Re: [Linaro-mm-sig] [PATCH v3 1/2] habanalabs: define uAPI to export FD for DMA-BUF

From: Oded Gabbay
Date: Tue Jun 22 2021 - 11:25:04 EST


On Tue, Jun 22, 2021 at 6:11 PM Jason Gunthorpe <jgg@xxxxxxxx> wrote:
>
> On Tue, Jun 22, 2021 at 04:12:26PM +0300, Oded Gabbay wrote:
>
> > > 1) Setting sg_page to NULL
> > > 2) 'mapping' pages for P2P DMA without going through the iommu
> > > 3) Allowing P2P DMA without using the p2p dma API to validate that it
> > > can work at all in the first place.
> > >
> > > All of these result in functional bugs in certain system
> > > configurations.
> > >
> > > Jason
> >
> > Hi Jason,
> > Thanks for the feedback.
> > Regarding point 1, why is that a problem if we disable the option to
> > mmap the dma-buf from user-space ?
>
> Userspace has nothing to do with needing struct pages or not
>
> Point 1 and 2 mostly go together, you supporting the iommu is not nice
> if you dont have struct pages.
>
> You should study Logan's patches I pointed you at as they are solving
> exactly this problem.
Yes, I do need to study them. I agree with you here. It appears I have
a hole in my understanding.
I'm missing the connection between iommu support (which I must have of
course) and struct pages.

>
> > In addition, I didn't see any problem with sg_page being NULL in the
> > RDMA p2p dma-buf code. Did I miss something here ?
>
> No, the design of the dmabuf requires the exporter to do the dma maps
> and so it is only the exporter that is wrong to omit all the iommu and
> p2p logic.
>
> RDMA is OK today only because nobody has implemented dma buf support
> in rxe/si - mainly because the only implementations of exporters don't
Can you please educate me, what is rxe/si ?

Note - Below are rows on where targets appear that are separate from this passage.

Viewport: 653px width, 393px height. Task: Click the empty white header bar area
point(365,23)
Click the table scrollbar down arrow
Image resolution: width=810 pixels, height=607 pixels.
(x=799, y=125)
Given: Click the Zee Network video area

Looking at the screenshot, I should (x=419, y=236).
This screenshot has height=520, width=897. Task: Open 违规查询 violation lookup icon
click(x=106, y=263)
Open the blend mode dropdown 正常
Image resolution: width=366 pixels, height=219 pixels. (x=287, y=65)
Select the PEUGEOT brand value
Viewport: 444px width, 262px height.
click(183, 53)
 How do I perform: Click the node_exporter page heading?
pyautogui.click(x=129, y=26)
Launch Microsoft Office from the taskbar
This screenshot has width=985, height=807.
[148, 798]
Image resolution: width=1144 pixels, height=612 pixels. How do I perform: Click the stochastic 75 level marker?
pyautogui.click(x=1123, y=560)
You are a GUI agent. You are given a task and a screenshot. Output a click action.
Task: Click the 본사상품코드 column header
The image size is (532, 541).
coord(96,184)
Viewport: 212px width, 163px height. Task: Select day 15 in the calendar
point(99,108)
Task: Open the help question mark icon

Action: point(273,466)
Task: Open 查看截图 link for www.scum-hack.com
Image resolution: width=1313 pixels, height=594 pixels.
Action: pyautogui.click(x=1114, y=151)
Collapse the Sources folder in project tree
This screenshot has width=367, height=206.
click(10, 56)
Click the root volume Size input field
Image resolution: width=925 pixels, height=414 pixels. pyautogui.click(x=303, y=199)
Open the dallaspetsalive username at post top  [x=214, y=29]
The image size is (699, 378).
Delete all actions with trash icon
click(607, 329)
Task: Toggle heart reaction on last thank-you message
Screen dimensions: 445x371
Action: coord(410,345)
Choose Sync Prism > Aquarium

> set the struct page and are thus buggy.

ok...
so how come that patch-set was merged into 5.12 if it's buggy ?
Because the current exporters are buggy ? I probably need a history
lesson here.
But I understand why you think it's a bad idea to add a new buggy exporter.

>
> > I will take two GAUDI devices and use one as an exporter and one as an
> > importer. I want to see that the solution works end-to-end, with real
> > device DMA from importer to exporter.
>
> I can tell you it doesn't. Stuffing physical addresses directly into
> the sg list doesn't involve any of the IOMMU code so any configuration
> that requires IOMMU page table setup will not work.
>
> Jason

Yes, that's what I expect to see. But I want to see it with my own
eyes and then figure out how to solve this.
Maybe the result will be going to Logan's path, maybe something else,
but I need to start by seeing the failure in a real system.

Thanks for the information, it is really helpful.

Oded